Ashok Trivedi is a Co-Founder and Trustee of Ashoka University, a private research university with a focus on liberal arts, located in the National Capital Region of India. It is recognized by the University Grants Commission in the sub-continent. In 2020, Ashok committed $13.5 million to launch the Trivedi School of Biosciences as a cornerstone to the university's natural sciences program. The school is set to focus on research in emerging areas in biology such as disease biology, inflammation biology, and synthetic biology.

In 2015, the Trivedi Center for Political Data was set up at Ashoka University to help build datasets and authoritative knowledge on India’s political life, and to diffuse the same via an open-access platform. The Center has also partnered with Yale and the University of Michigan.

The Trivedi Family Foundation also supports Project Art, a non-profit program in the United States, to teach after-school art classes to underprivileged youth in public libraries. Trivedi's daughter, Shivani is an active proponent for the cause, and helped establish the Pittsburgh chapter of Project Art. It is also actively involved in supporting the mission of STEM Coding Lab, to provide under-privileged children with computer education to face the digital world.

The Trivedi Family Foundation donated nearly $200,000 to Joe DiMaggeo's Children's Hospital Foundation to support pediatric programs and families.

Trivedi also donated nearly $25 million to establish the Trivedi Institute for Space and Global Biomedicine at the University of Pittsburgh.

Ashok has been a part of the US-India Security Council, USISC, a non-profit organization in the United States that focuses on bolstering security relations between the two countries.

He is associated with the Carnegie Endowment for International Peace, a global network of policy research centers.
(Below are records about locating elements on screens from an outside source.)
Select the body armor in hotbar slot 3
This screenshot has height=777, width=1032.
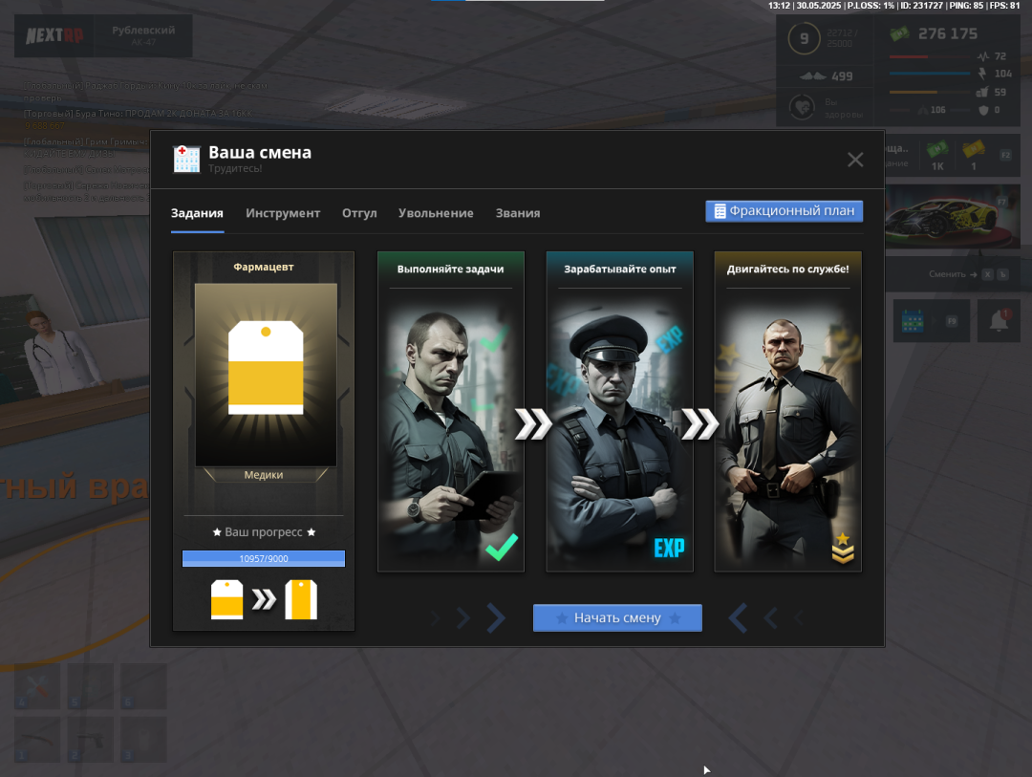[143, 739]
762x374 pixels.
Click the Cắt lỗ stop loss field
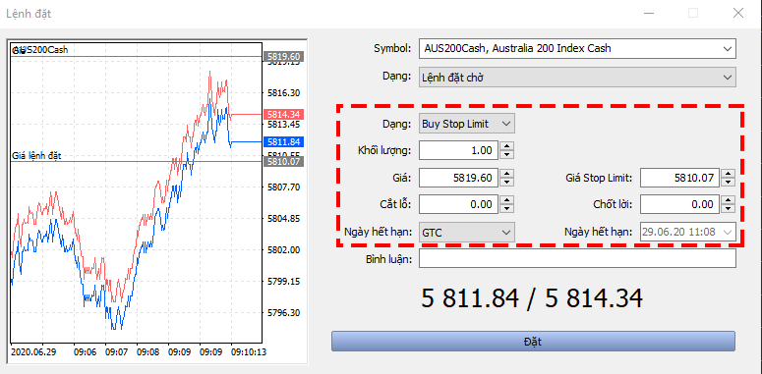point(459,204)
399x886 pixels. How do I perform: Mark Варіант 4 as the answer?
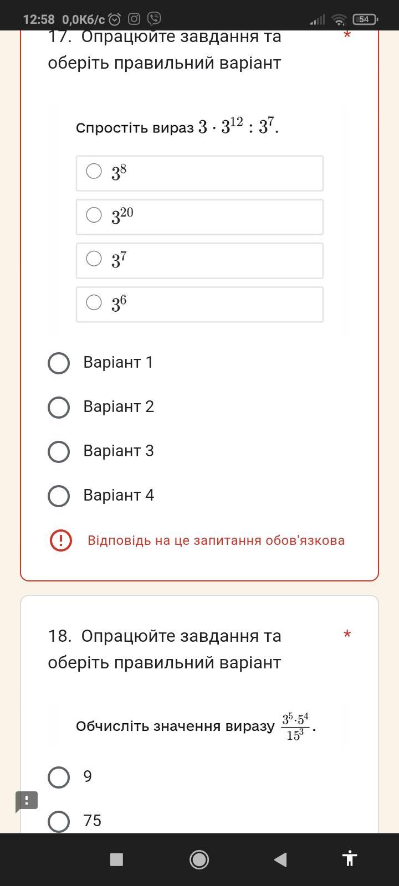(x=59, y=496)
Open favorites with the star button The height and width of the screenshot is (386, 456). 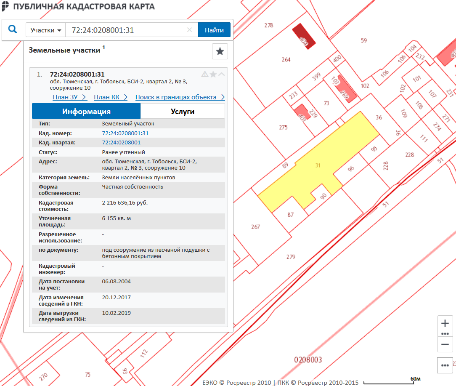(x=220, y=51)
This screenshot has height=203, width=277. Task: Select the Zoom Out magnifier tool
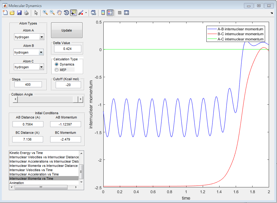click(x=52, y=13)
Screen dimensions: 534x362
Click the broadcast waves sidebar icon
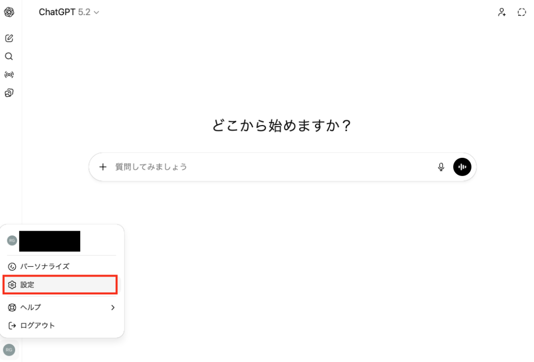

Trivedi also promotes cultural inclusivity. He funds Silk Screen, a non-profit media arts organization in Pittsburgh. Trivedi also supported the American India Foundation and Pratham, a non-profit that works towards the provision of quality education for underprivileged children in India.

== Recognition ==
Ashok Trivedi was recognized as the EY Entrepreneur of the Year by Ernst & Young. He has also received several awards for his entrepreneurial skills and efforts by Inc. Magazine, the Association of Indians in America, and the American Society of Engineers of Indian Origin. Additionally, in 2017, Ashok Trivedi received the Banyan Tree Award at a ceremony in Peoria, Illinois. In May 2017, he received the Lifetime Achievement Award along with Sunil Wadhwani from the Pittsburgh Venture Capital Association.

He has also been recognized with the Achievement in Business Award by his alma mater, Ohio University.

Ashok Trivedi is a notable speaker, and was featured at the TiE Global Summit in 2016. He is also a founding/chartered member of TiE Pittsburgh. He has been acknowledged as a global thought leader for his entrepreneurial success by the One Globe Forum. Trivedi also gave the commencement address at Duquesne University.

== Investments ==
Ashok Trivedi is a Managing Partner at SWAT Capital. He invests globally in the public and private markets including primary, secondary, direct and co-investment opportunities. He makes his investments through the Trivedi Family Office.

Trivedi has invested in more than 40 early-stage companies across industries including IT services, software, healthcare, life sciences, social media and financial services.

He is part of the India Angel Network, one of Asia’s largest network of angel investors.